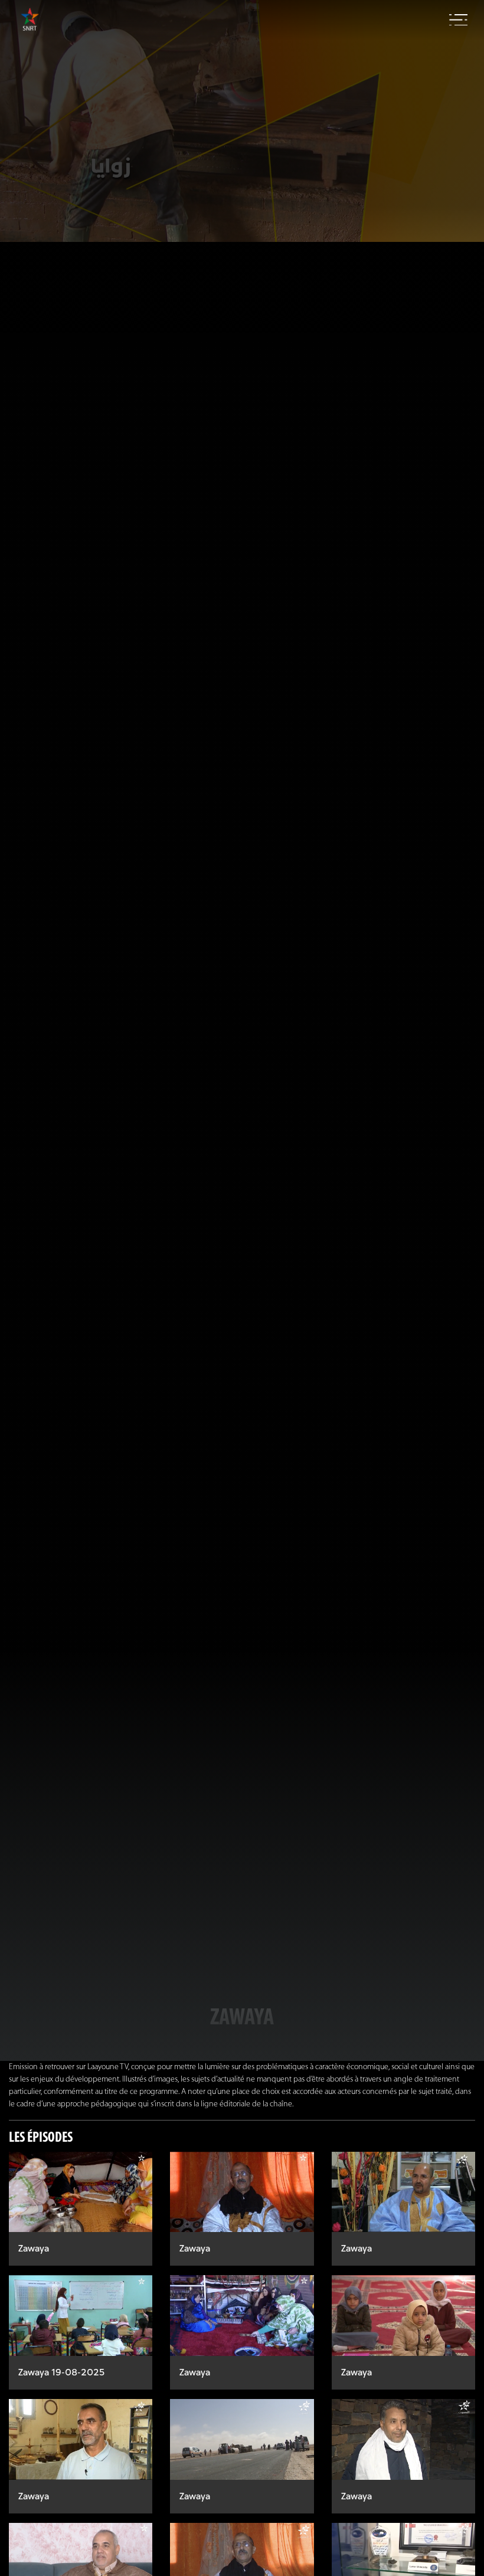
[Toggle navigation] (458, 20)
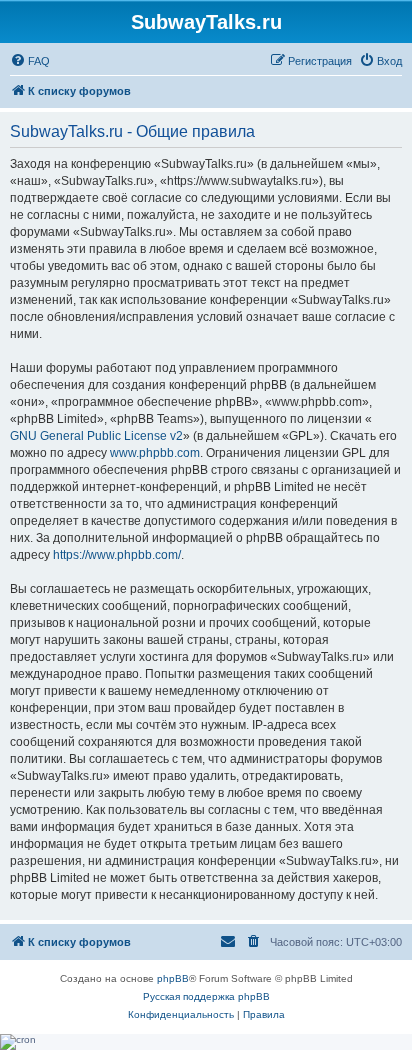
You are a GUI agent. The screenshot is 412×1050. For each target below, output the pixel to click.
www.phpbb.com (155, 453)
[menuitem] (30, 61)
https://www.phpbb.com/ (117, 555)
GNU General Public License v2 (96, 436)
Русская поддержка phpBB (206, 996)
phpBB (173, 978)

########

To do: The full data, repeated exactly and stripped of its pictures, is the expected answer.

Solution to this exercise:
[Toggle navigation] (458, 20)
You are a GUI agent. The screenshot is 412×1050. For each target below, output the pixel to click.
www.phpbb.com (155, 453)
[menuitem] (30, 61)
https://www.phpbb.com/ (117, 555)
GNU General Public License v2 (96, 436)
Русская поддержка phpBB (206, 996)
phpBB (173, 978)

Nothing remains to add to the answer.